Dad stepped forward. ‘Why wouldn’t they have told him?’
‘Dunno.’
‘It seems very unfair.’
‘Life’s unfair.’
‘Like someone taking your truck away.’
He smiled. ‘It isn’t my truck.’
‘I don’t like your tone.’
‘I don’t care.’
Brave Detective Page! Rob Roy and Ben Hur, Mahatma and Joan of Arc all rolled into a polyester suit. Dad pushed the driver against the side of the truck. ‘You ever heard the word respect?’
‘Get off.’
‘You wanna be up for assaulting a detective?’
A long, quiet pause. Crows and a factory whistle and Don Eckert standing in front of his shop watching.
‘Okay,’ the man said, ‘I’m sorry. You happy?’
Dad waved a finger in his face. ‘I’m never fuckin’ happy.
Got it?’
‘Yes.’
A shorter pause.
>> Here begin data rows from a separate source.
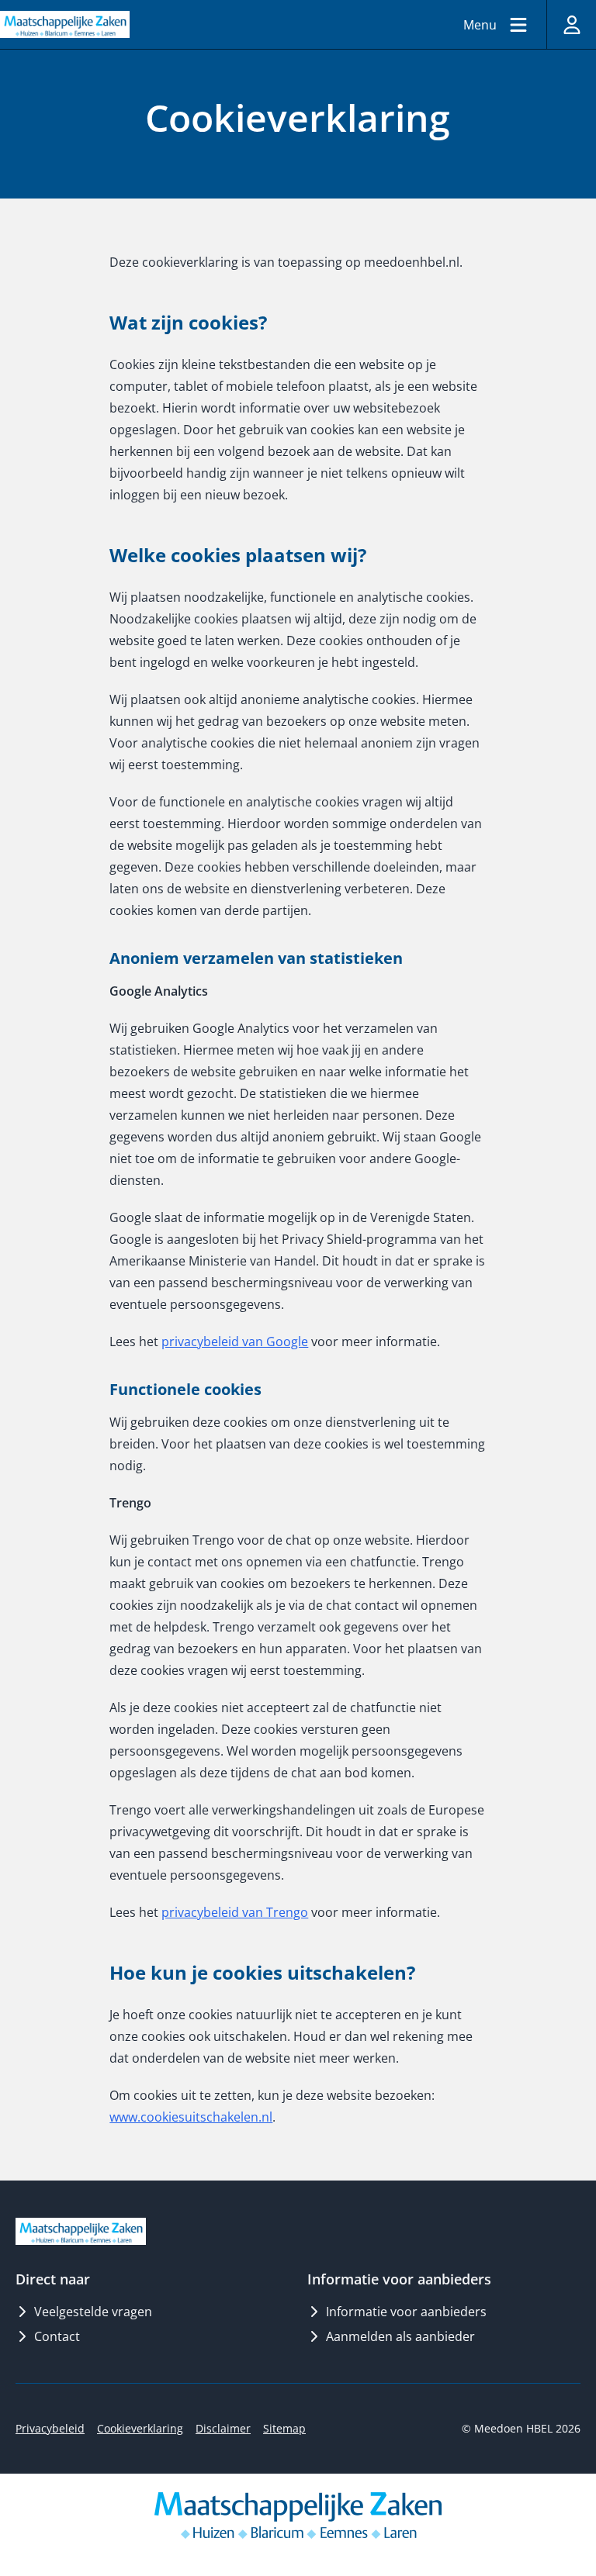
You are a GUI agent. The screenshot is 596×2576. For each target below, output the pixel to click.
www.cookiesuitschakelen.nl (190, 2116)
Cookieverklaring (140, 2428)
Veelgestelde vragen (93, 2311)
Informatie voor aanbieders (406, 2311)
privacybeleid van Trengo (234, 1912)
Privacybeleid (50, 2428)
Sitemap (284, 2428)
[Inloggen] (571, 24)
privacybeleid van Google (234, 1341)
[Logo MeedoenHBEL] (65, 24)
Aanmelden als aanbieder (400, 2336)
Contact (57, 2336)
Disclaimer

Dad turned to me and winked. Then he approached Con. ‘What time you knock off?’
‘Three.’
‘I’ll drive you into North Terrace and we’ll see someone. I’ll pick you up here, eh?’
‘Thanks, Bob.’
‘Let him unload his bloody signals. Doesn’t mean they’ll ever use them.’
So Con moved, standing, watching with his arms crossed as the signals were unloaded. And deep down, I suppose, he knew it was all over. That the signals would go up, and he would become obsolete. Still, he would go to North Terrace with Dad. He would argue and pound his fist on a table and get his blood pressure up and ask why no one had ever bothered telling him.